Media Innovators meeting with Jacqui Park

Meeting of media innovators in Bangalore (From left: Vasanthi Hariprakash, Meera K, Laxmi Murthy, Pinky Chandran, Jacqui park, Shobha S V, Reshma Krishnamurthy, Geetika Mantri and Beula Anthony) with journalist and former Knight Fellow Jacqui Park

We were very happy to host Jacqueline Park, a senior fellow at Centre for Media Transition at the University of Technology to meet media innovators to learn more about their ventures, their challenges and struggles. In the face of rapidly changing space of digital journalism, she plans to collate stories sourced from media innovators worldwide and wants to develop a community of people that could learn from each other and also depend on it for support. She has started a fortnightly newsletter called The Story on news media startups and innovation in Asia Pacific, which you may subscribe here. We met up with the following media innovators in Bangalore, who shared with us their stories of successes and challenges that they face running their media initiatives.

Reshma Krishnamurthy, founder of www.mumsandstories.com spoke about the challenges of running an exclusive online portal for mothers.  The journey of the portal started off from Facebook where she started soliciting stories from mothers in her circle. When she started getting more stories, she graduated from Facebook to a website. While there was a steady stream of stories pouring in, the question began to loom large about how long she plans to sustain this initiative without earning much. She initially started with workshops on parenting but was suggested by some mothers that she organise workshops for children instead, because that’s where they need help. And that’s how she began with storytelling workshops for kids. She then started approaching brands to associate themselves with her events. Reshma has been running the portal singlehandedly for four years now. One of the main sources of her income is by organising events. She has now graduated to organising book launches and also reviews books, especially books for children. Raising money has been one of the major challenges for her but she feels the impact her work creates is huge.

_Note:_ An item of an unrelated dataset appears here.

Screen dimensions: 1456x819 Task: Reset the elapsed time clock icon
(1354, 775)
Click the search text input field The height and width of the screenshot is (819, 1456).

Geetika Mantri, a journalist represented The News Minute.  Given that the ‘national’ media is very Delhi-centric, she added that the USP of this news website is that it is the only English news websites that covers all South Indian states. When they started, they were three people. They are now 40. Even four years ago, TNM had 1 million page views. They now have 12 million as on 2019. She added that they have managed to do all this by sticking to the rules of journalism and not succumbing to the clickbait-nature of the medium. One of the sources of revenue for TNM involves developing ‘partner content’ in association with for-profits, non-profit organisations. Raghav Bahl, the former founder-owner of Network 18 group has invested closed to $15 million in the media venture. One of the major future plans of TNM includes starting TNM in local South Indian languages.

Pinky Chandran, founder of Radio Active community radio station spoke about the journey of starting a community radio station in the city. Housed inside the Jain University, Pinky shared her experience of how they went about applying for a license in 2005. One of the biggest challenges, she says, was to define what community meant which she says is defined by interest and not geography. Community radio stations in India do have geographical limitations of being able to function only at a 15-20 kilometre radius. In order to compensate for their geographical limitations, they have an app, where they share most of their content. They also use Whatsapp to circulate audio programmes among people. Each community that hosts a show on the radio channel, have their own `Whatsapp groups, where programmes are shared with everyone on a regular basis. One of the challenges in front of Radio Active is to have their own website, where they could archive their own content, for which they need funding.

Vasanthi Hariprakash, a journalist and the founder of Pickle Jar collective spoke about her journey of starting the collective, which started off by organising a film festival but then later also shifted her energies in using her rich experience to covering elections in India for new digital news platforms. She spoke about her challenges in raising funds for journalistic projects viz. the election coverage.